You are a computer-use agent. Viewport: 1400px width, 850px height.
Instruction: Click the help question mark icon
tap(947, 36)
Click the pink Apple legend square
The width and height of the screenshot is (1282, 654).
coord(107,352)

### What you are asked to do
Retype every line of the material exactly.

### Answer for this exercise
You are a computer-use agent. Viewport: 1400px width, 850px height.
Instruction: Click the help question mark icon
tap(947, 36)
Click the pink Apple legend square
The width and height of the screenshot is (1282, 654).
coord(107,352)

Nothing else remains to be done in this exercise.